After manual selection, logistic regression with an L1 penalty, and training using 10-fold cross-validation, these features were used as input for the final Gradient Boosting model. The number of features includes aggregations of primary features.

Figure 2.

Figure 2.

Feature importance. For the Gradient Boosting model, feature performance is plotted for the first 40 features using SHapley Additive explanations (SHAP). For each feature, each red or blue dot represents the impact of that feature on the prediction for that patient. Red dots represent patients with a high value for the specific feature, whereas blue dots represent patients with a low value for the specific feature. Red dots on to the right side of the distribution indicate that high values of the feature are associated with a high risk of readmission or mortality. Conversely, blue dots on the right side of the distribution indicate that low values of the feature are associated with a high risk.

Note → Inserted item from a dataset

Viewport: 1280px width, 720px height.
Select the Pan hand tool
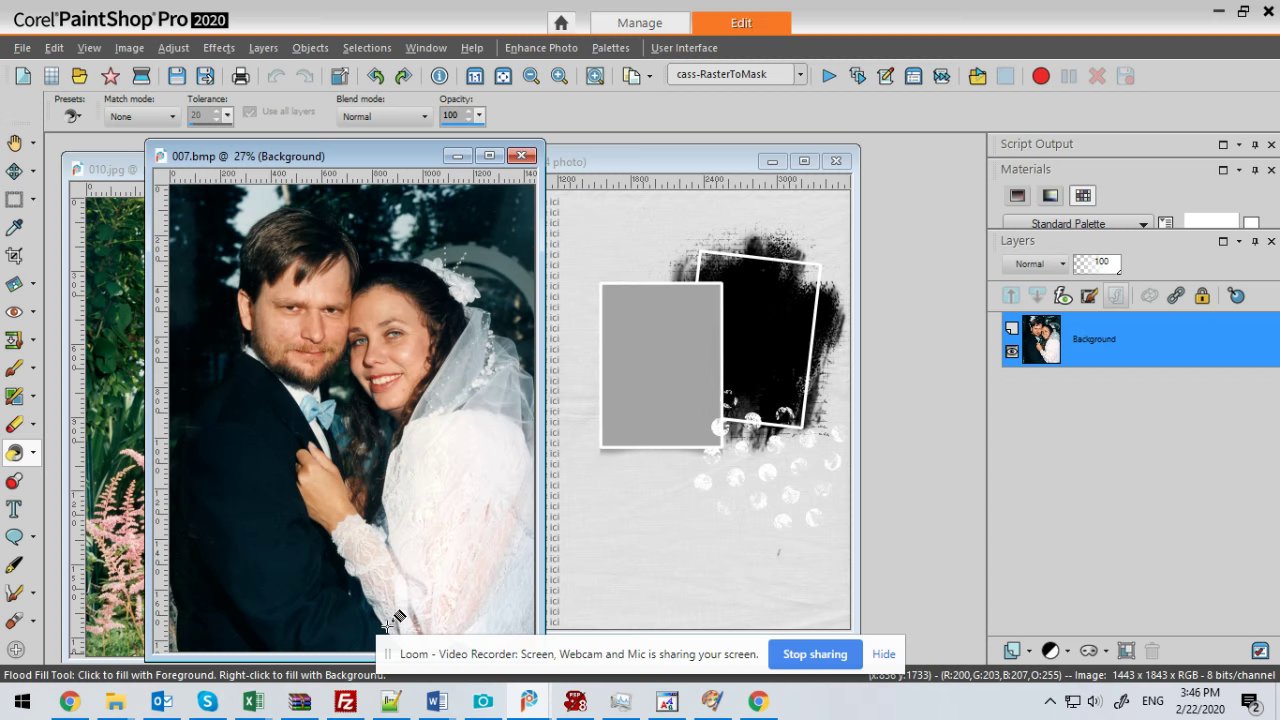14,143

Mortality has been shown to be more easily predictable than readmission (7). By retraining the model to predict ICU readmission and/or mortality within the first 2 days, performance decreased (AUROC, 0.73), which is expected since our 7-day model postdischarge included relatively more patients that died (2-d mortality is 0.3% vs 1.8% readmission and 7-d mortality 1.2% vs 4.3% readmission).

Decision curve analysis identifies the net benefit of using the model for a range of thresholds. These are determined by the importance assigned by intensivists to untimely discharging patients (false negatives) compared with unnecessarily keeping patients in the ICU (false positives). For example, using a threshold of 5%, we consider an untimely discharge 19 times more important than an unnecessarily prolonged stay. For clinically relevant thresholds (~3 to ~30%), net benefit using our model is higher than the default strategies (Fig. S5, Supplement Digital Content 1, http://links.lww.com/CCX/A783).

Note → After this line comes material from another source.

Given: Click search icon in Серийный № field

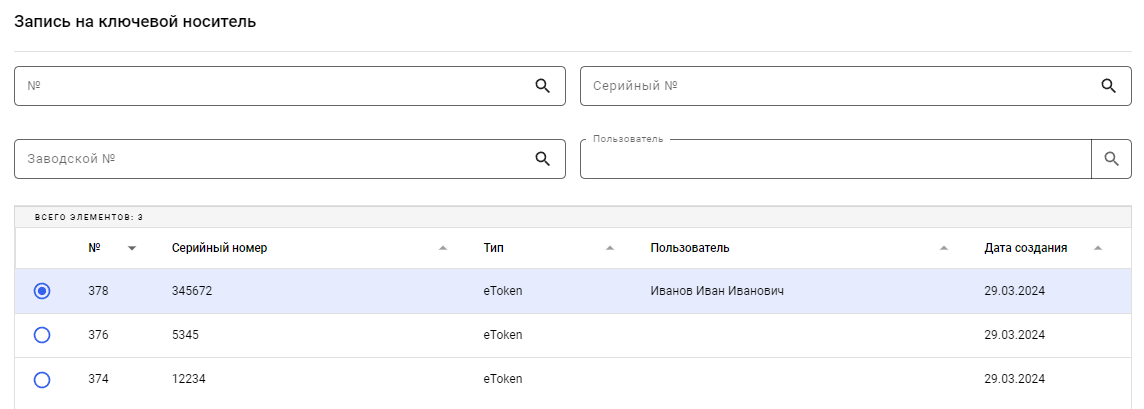Looking at the screenshot, I should [x=1108, y=86].
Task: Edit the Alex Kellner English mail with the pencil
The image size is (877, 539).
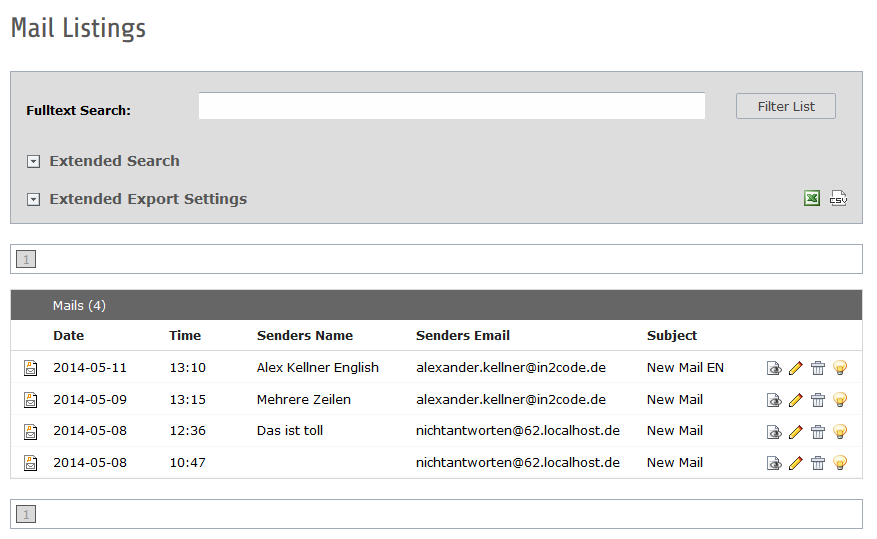Action: pyautogui.click(x=796, y=368)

For “long-stay” patients, on average, predicted readmission probability decreased as patients get closer to ICU discharge. However, there was large variation between the patients allowing us to identify five subgroups. Figure 3 shows readmission probabilities for those subgroups at different time points of ICU admission. Table S8 and the Impact Analysis section (Supplemental Digital Content 1, http://links.lww.com/CCX/A783) give detailed definitions for these groups, but in short, “improving” represents patients that have a high risk but were improving by at least 2% points, “not improving” have a high risk but were improving by less than 2%, “already low risk” are low-risk patients that already had a low risk the day before, “optimal” patients recently improved toward a low risk, and “worsening” are patients that showed a high risk that increased by more than 2%.

Figure 3.

Figure 3.

Mean predicted readmission probability at different moments of ICU admission. The colored lines are the average (with 95% CI) for five groups of patients that differ in the way the predicted risk changes toward the moment of discharge. See the Impact Analysis section (Supplemental Digital Content 1,http://links.lww.com/CCX/A783) for the definition of these groups.

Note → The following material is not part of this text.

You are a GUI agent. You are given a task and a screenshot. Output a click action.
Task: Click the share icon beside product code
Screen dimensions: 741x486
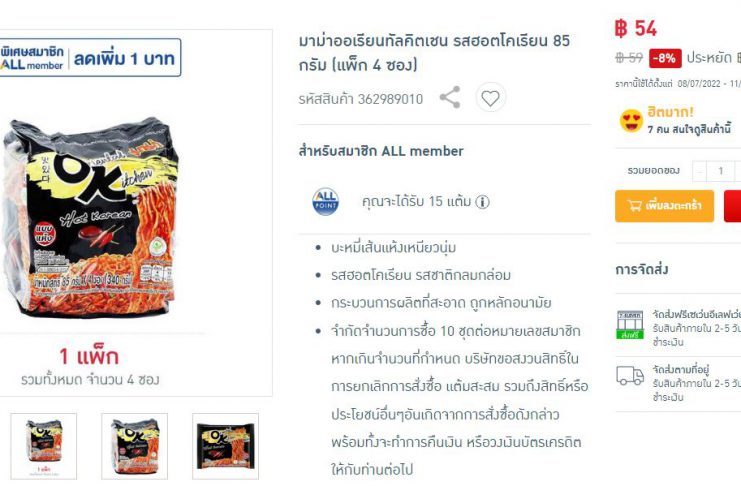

In our impact analysis, we suggest discharge strategies based on these groups: postponing discharge, discharging as planned, or discharging a day earlier (Table S9, Supplemental Digital Content 1, http://links.lww.com/CCX/A783). Using two possible scenarios, we show that integrating the readmission probability-time curve in a discharge workflow and changing management for high-risk short-stay patients and long-stay groups “not improving,” “already low risk,” and “worsening” could lead to a decrease of up to 14% in readmission rate with an increase of only about 1.6% in average length of stay (Table S10 and Impact Analysis section, Supplemental Digital Content 1, http://links.lww.com/CCX/A783). A preproduction software version of the user interface, demonstrating an overview of the admitted patients and individual prediction trends and features, is shown in Figure S6, Supplemental Digital Content 1 (http://links.lww.com/CCX/A783).

DISCUSSION

For the first time, we describe the development of an explainable machine learning model for clinical decision support to optimize timing of ICU discharge using AmsterdamUMCdb, the first freely available European critical care database. The model demonstrated good performance on a dataset from more recent patients, and by using feature importance techniques and displaying risk prediction for readmission and mortality throughout the admission, application of our model as a bedside decision support tool seems feasible.

Several attempts to develop prediction models to prevent ICU readmission and/or death after discharge from the ICU for general adult critical care patients have been made previously (3, 58, 1014, 33, 34). Earlier models have used logistic regression for prediction focusing on very few parameters, whereas the newer models use more advanced machine learning algorithms (Table S11, Supplemental Digital Content 1, http://links.lww.com/CCX/A783). Our XGBoost machine learning model represents an improvement over the models reported in the literature in terms of AUROC. However, the improvement in performance is modest, and by choosing a time window of 7-day postdischarge, more patients have been included that died after discharge, which is a more predictable task (7). Nevertheless, given the large and increasing number of ICU admissions worldwide, this modest reduction may have significant impact for patients and society.

Our article has several strengths. First, compared with the current literature, we performed more extensive feature engineering. Unsurprisingly, this allowed the logistic regression model to achieve a comparable performance to more advanced machine learning algorithms.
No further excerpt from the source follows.